Secara normatif, jabatan Kepala Dinas Pendidikan merupakan jabatan struktural eselon II yang bersifat administratif dan berada di bawah garis kebijakan pemerintah daerah.
Sementara Ketua PGRI adalah posisi strategis organisasi profesi guru yang mestinya berdiri di luar intervensi kekuasaan, menjadi corong aspirasi dan pembela kepentingan guru tanpa tekanan jabatan.

“Banyak persoalan guru terkait kebijakan pemerintah daerah maupun sekolah yang justru merugikan posisi kami. Di situ peran Ketua PGRI yang independen dibutuhkan. Tapi kalau ketua kami bagian dari kekuasaan, ke mana lagi kami bisa mengadu?”
ujar salah seorang guru ASN di lingkungan Pemkab Pelalawan yang meminta identitasnya dirahasiakan, Selasa (21/10/2025).

Guru tersebut menilai rangkap jabatan yang dilakukan Leo Nardo bukan hanya melanggar etika organisasi, tetapi juga bertentangan dengan prinsip netralitas PGRI.
“Leo membawa guru ke ranah politik, demi kepentingan jabatannya sebagai Kadisdik,” tegasnya.

Dalam Anggaran Dasar dan Anggaran Rumah Tangga (AD/ART) PGRI hasil Kongres XXII Tahun 2019, telah ditegaskan bahwa pengurus dilarang merangkap jabatan struktural yang dapat menimbulkan konflik kepentingan.
Pasal 21 AD/ART dengan jelas menyebutkan bahwa larangan tersebut dimaksudkan untuk menjaga netralitas dan independensi organisasi profesi guru dari intervensi kekuasaan.

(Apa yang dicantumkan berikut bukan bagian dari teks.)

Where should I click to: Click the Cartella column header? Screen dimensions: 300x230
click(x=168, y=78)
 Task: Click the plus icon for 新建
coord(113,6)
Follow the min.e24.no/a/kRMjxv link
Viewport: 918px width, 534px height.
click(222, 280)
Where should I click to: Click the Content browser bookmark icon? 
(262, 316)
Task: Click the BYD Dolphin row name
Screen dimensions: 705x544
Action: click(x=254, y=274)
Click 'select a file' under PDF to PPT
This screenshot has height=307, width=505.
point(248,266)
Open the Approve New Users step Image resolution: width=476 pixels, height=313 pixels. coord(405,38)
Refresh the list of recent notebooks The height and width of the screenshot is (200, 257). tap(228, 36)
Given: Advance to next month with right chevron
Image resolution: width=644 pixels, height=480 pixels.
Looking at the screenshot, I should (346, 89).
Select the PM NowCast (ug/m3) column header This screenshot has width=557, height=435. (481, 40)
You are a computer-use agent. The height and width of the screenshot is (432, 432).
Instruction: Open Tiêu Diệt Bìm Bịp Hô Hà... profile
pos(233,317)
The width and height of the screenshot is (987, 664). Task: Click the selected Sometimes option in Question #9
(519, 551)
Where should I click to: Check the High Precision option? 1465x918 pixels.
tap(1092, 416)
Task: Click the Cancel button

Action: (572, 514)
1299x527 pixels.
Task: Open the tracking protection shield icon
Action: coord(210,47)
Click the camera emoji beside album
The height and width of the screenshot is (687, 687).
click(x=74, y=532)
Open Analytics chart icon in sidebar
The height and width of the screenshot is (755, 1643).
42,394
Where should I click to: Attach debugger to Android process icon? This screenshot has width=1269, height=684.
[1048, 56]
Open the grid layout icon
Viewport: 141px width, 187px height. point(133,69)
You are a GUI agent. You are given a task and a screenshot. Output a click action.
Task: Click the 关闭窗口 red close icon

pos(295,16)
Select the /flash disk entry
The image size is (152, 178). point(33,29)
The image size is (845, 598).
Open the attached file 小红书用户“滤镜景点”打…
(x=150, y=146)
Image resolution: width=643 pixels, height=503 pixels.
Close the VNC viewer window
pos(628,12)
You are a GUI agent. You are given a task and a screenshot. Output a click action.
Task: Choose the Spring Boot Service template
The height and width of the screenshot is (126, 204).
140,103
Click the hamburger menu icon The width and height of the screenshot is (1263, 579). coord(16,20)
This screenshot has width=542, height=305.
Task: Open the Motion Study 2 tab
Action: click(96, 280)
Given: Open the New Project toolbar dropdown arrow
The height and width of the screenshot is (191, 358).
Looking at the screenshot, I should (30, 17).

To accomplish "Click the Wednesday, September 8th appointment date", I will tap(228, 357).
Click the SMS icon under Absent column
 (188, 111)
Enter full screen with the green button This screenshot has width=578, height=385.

Rangkap jabatan ini dikhawatirkan membuka ruang intervensi kebijakan dinas terhadap organisasi PGRI, sehingga mengikis daya kritis dan posisi tawar (bargaining power) PGRI di hadapan pemerintah.

“Sekarang PGRI sudah jadi organisasi underbow politik pemerintah. Tak punya bargaining lagi di hadapan kekuasaan,” ujar sumber itu getir.

Selain soal jabatan rangkap, pengelolaan dana organisasi PGRI Pelalawan juga disorot.
Iuran anggota sebesar Rp10.000 per bulan per guru, yang dikumpulkan dari ribuan anggota, disebut tidak jelas penggunaannya.

“Banyak kas PGRI dari iuran anggota, entah dikemanakan uang sebanyak itu,” ungkap seorang guru lainnya.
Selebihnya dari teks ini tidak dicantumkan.